Pero fue, sobre todo, consecuencia lógica de su bonhomía, verdadero honor a su estirpe, un incansable apóstol de su profesión: son incontables los menesterosos de salud para el cuerpo y para el alma que, en el curso de su valiosa vida, en su consultorio particular, en los vetustos pabellones de los hospitales que frecuentó, en su casa de campo o aún en la de Bogotá, recibieron de él una generosa y desinteresada ayuda, material y espiritual.

Conclusión natural de su sapiencia y de su ciencia, fueron su trabajo como ilustre investigador y el haber sido prolífico escritor, tanto en los temas médicos como en los de historia.

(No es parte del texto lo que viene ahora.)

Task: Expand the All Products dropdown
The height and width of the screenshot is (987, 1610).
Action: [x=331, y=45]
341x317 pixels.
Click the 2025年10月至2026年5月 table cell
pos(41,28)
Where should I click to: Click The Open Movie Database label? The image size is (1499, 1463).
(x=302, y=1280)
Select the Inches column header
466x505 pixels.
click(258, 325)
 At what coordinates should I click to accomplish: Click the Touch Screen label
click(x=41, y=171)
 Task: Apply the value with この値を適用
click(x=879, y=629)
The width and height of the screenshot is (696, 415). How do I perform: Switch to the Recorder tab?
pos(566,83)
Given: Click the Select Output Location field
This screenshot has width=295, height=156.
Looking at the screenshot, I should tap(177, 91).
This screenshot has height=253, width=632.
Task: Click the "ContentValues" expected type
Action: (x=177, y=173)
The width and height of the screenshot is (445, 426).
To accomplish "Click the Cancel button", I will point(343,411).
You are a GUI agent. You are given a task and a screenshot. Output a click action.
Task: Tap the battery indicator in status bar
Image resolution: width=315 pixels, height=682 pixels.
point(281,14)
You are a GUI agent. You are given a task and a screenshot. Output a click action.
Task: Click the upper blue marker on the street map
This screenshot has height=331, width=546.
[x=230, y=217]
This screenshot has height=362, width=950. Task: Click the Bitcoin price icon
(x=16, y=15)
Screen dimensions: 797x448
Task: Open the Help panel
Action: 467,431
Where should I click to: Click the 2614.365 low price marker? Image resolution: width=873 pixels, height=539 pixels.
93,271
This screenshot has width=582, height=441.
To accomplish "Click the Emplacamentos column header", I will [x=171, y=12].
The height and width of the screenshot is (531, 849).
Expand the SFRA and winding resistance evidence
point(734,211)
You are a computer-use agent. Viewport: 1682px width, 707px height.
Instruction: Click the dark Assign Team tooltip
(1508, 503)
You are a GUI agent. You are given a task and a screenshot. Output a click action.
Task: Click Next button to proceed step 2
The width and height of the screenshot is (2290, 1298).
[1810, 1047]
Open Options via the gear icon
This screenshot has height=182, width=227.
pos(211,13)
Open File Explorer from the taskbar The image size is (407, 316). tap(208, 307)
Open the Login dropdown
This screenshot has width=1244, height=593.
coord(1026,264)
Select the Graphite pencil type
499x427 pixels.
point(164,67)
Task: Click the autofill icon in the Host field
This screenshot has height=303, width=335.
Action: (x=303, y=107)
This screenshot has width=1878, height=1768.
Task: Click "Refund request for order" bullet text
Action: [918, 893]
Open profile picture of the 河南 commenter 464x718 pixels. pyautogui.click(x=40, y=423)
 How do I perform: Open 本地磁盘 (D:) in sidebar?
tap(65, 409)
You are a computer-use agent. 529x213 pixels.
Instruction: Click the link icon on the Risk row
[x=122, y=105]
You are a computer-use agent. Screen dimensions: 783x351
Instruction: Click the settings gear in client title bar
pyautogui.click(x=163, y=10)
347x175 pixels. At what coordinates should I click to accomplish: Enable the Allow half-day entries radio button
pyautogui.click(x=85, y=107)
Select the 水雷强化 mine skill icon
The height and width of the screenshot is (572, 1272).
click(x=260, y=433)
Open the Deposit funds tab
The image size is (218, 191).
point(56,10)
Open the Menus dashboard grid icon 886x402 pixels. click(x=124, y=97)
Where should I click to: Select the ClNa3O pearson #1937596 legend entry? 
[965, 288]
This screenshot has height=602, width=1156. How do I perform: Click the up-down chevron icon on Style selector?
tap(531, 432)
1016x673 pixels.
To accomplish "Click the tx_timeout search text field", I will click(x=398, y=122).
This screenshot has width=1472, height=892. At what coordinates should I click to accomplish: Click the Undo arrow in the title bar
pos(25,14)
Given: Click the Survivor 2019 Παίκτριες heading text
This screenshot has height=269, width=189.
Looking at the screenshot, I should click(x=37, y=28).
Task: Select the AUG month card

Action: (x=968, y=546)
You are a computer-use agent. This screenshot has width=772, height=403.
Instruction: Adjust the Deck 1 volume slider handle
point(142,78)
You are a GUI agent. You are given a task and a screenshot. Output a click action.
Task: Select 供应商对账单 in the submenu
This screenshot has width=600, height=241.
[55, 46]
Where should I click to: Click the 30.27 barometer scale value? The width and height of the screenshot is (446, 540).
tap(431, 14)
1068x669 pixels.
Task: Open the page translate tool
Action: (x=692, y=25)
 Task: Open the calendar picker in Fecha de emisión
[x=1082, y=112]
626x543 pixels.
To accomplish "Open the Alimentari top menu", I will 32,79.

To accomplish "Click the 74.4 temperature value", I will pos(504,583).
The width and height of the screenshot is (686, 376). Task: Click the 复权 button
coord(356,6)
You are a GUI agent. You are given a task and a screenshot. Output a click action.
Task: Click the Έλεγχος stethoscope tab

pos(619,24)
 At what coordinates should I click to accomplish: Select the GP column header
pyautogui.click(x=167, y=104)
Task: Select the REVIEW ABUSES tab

En el ámbito de su familia, como característica que puede definir quizás a los Ucrós, Antonio se constituyó en centro de unidad, no sólo con sus hijos sino también con sus hermanos y fue un ejemplo a seguir, como su hermano Alejandro, para todos nosotros y para las generaciones venideras.

Para Consuelo, para cada uno de sus hijos e hijas, nueras y yernos y para todos sus nietos; para Alfonso y Teté e hijos, para toda la familia Ucrós y sus demás allegados y amigos quiero ser portador, en nombre de la Academia Nacional de Medicina, en el de los Cuéllar Calderón y sus descendientes y en el mío propio, en medio de la inmensa tristeza que nos embarga en estos momentos, de un mensaje de consuelo, de paz, de solidaridad que, estoy seguro Antonio, en la inmanencia de su presencia, desde recintos celestiales a los que como hombre de inmensa fe llevó el Señor, comparte, bendice y envía a todos los suyos, dentro de los cuales nos incluimos quienes tuvimos la inmensa fortuna de contar con su afecto y amistad. Querido Antonio: ¡Qué en paz descanses!